LLM-generated illustrative example (not a guideline): For a client with prolonged grief after a parent’s death, the clinician develops not just memories but the parent’s living legacy — what the parent valued in the client, and what the client gave the parent — so the bond is reorganized into a sustaining presence rather than an open wound LLM.
A second domain is trauma, low self-esteem, and self-criticism 13. Where a client’s identity has been colonized by the voice of an abuser or a harshly critical figure, the practice supports downgrading or revoking that figure’s membership and elevating figures who saw the client’s worth 3.
LLM-generated illustrative example (not a guideline): A trauma survivor is helped to formally “revoke the membership” of a critical caregiver whose voice still narrates their failures, while recruiting a former teacher who believed in them into a more central, louder position in the club of life LLM.
A third domain is identity issues, loneliness, depression, and loss-related distress 14. Here the practice re-thickens a preferred identity by drawing on the full membership of a life rather than the impoverished story the problem has been telling 4.
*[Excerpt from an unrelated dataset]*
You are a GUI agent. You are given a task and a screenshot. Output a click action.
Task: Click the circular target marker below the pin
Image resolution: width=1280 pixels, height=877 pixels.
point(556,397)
Contraindications, Cautions & Cultural Humility
Re-membering conversations have no formal medical contraindications, but several cautions apply LLM. When a significant figure is also a perpetrator of harm, the therapist must take care that re-membering does not become an implicit pressure to honor or forgive that figure — the client’s right to downgrade or revoke a membership should be foregrounded, not softened 3. The practice should follow the client’s own evaluation of which contributions they value, never the therapist’s assumptions about which relationships ought to matter 2.
Cultural humility is intrinsic to the tradition rather than an add-on, since the metaphor itself came from ethnographic attention to a specific cultural community 4. Conceptions of who counts as a member of one’s life, how the dead remain present, and whether ongoing bonds with ancestors are normative vary widely across cultures, and the therapist should let the client define the terms of their own membership rather than imposing a particular frame of continuing bonds LLM. With clients in acute crisis, severe dissociation, or active suicidality, stabilization should precede this reflective and identity-focused work LLM.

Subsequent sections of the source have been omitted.